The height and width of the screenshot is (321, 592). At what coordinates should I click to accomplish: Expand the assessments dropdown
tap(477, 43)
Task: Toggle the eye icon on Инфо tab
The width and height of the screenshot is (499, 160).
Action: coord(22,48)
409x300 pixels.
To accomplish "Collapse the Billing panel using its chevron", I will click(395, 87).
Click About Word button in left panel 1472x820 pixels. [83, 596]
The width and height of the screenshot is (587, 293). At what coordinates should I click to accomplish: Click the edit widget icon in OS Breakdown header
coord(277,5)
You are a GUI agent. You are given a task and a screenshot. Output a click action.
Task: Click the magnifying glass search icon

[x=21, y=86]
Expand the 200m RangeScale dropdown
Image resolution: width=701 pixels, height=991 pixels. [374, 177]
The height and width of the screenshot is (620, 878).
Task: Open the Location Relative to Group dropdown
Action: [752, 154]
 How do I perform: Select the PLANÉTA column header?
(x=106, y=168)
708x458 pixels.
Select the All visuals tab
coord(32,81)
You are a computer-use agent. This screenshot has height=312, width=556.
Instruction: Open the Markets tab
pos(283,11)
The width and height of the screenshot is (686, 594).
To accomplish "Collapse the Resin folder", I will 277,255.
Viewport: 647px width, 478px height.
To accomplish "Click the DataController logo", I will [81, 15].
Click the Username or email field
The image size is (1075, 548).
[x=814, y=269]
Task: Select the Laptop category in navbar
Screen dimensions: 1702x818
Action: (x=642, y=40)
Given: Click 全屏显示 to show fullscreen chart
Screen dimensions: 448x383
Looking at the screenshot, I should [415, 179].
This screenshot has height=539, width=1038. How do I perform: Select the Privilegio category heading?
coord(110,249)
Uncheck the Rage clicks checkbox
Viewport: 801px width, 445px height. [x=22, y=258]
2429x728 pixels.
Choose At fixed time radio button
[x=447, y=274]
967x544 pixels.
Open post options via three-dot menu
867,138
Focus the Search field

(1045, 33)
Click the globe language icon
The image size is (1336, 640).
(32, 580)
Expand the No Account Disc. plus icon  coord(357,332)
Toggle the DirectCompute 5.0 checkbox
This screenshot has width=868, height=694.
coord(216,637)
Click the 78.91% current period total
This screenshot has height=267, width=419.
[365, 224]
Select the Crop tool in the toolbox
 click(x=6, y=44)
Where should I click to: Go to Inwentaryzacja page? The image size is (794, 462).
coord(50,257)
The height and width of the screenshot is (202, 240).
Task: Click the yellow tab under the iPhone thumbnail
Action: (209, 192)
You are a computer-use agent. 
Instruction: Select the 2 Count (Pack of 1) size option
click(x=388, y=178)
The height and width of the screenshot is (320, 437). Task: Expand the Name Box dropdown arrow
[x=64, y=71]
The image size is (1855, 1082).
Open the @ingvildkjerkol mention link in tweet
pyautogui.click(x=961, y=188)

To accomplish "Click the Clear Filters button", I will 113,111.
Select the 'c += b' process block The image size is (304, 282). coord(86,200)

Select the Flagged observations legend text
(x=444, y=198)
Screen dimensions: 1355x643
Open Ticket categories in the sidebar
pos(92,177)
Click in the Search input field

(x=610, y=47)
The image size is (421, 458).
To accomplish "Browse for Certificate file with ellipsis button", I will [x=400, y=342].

**DIRECTIONS FOR THIS TASK**
Word for word, give the material above a second time.

**SOLUTION BELOW**
The height and width of the screenshot is (321, 592). At what coordinates should I click to accomplish: Expand the assessments dropdown
tap(477, 43)
Task: Toggle the eye icon on Инфо tab
The width and height of the screenshot is (499, 160).
Action: coord(22,48)
409x300 pixels.
To accomplish "Collapse the Billing panel using its chevron", I will click(395, 87).
Click About Word button in left panel 1472x820 pixels. [83, 596]
The width and height of the screenshot is (587, 293). At what coordinates should I click to accomplish: Click the edit widget icon in OS Breakdown header
coord(277,5)
You are a GUI agent. You are given a task and a screenshot. Output a click action.
Task: Click the magnifying glass search icon

[x=21, y=86]
Expand the 200m RangeScale dropdown
Image resolution: width=701 pixels, height=991 pixels. [374, 177]
The height and width of the screenshot is (620, 878).
Task: Open the Location Relative to Group dropdown
Action: [752, 154]
 How do I perform: Select the PLANÉTA column header?
(x=106, y=168)
708x458 pixels.
Select the All visuals tab
coord(32,81)
You are a computer-use agent. This screenshot has height=312, width=556.
Instruction: Open the Markets tab
pos(283,11)
The width and height of the screenshot is (686, 594).
To accomplish "Collapse the Resin folder", I will 277,255.
Viewport: 647px width, 478px height.
To accomplish "Click the DataController logo", I will [81, 15].
Click the Username or email field
The image size is (1075, 548).
[x=814, y=269]
Task: Select the Laptop category in navbar
Screen dimensions: 1702x818
Action: (x=642, y=40)
Given: Click 全屏显示 to show fullscreen chart
Screen dimensions: 448x383
Looking at the screenshot, I should [415, 179].
This screenshot has height=539, width=1038. How do I perform: Select the Privilegio category heading?
coord(110,249)
Uncheck the Rage clicks checkbox
Viewport: 801px width, 445px height. [x=22, y=258]
2429x728 pixels.
Choose At fixed time radio button
[x=447, y=274]
967x544 pixels.
Open post options via three-dot menu
867,138
Focus the Search field

(1045, 33)
Click the globe language icon
The image size is (1336, 640).
(32, 580)
Expand the No Account Disc. plus icon  coord(357,332)
Toggle the DirectCompute 5.0 checkbox
This screenshot has width=868, height=694.
coord(216,637)
Click the 78.91% current period total
This screenshot has height=267, width=419.
[365, 224]
Select the Crop tool in the toolbox
 click(x=6, y=44)
Where should I click to: Go to Inwentaryzacja page? The image size is (794, 462).
coord(50,257)
The height and width of the screenshot is (202, 240).
Task: Click the yellow tab under the iPhone thumbnail
Action: (209, 192)
You are a computer-use agent. 
Instruction: Select the 2 Count (Pack of 1) size option
click(x=388, y=178)
The height and width of the screenshot is (320, 437). Task: Expand the Name Box dropdown arrow
[x=64, y=71]
The image size is (1855, 1082).
Open the @ingvildkjerkol mention link in tweet
pyautogui.click(x=961, y=188)

To accomplish "Click the Clear Filters button", I will 113,111.
Select the 'c += b' process block The image size is (304, 282). coord(86,200)

Select the Flagged observations legend text
(x=444, y=198)
Screen dimensions: 1355x643
Open Ticket categories in the sidebar
pos(92,177)
Click in the Search input field

(x=610, y=47)
The image size is (421, 458).
To accomplish "Browse for Certificate file with ellipsis button", I will [x=400, y=342].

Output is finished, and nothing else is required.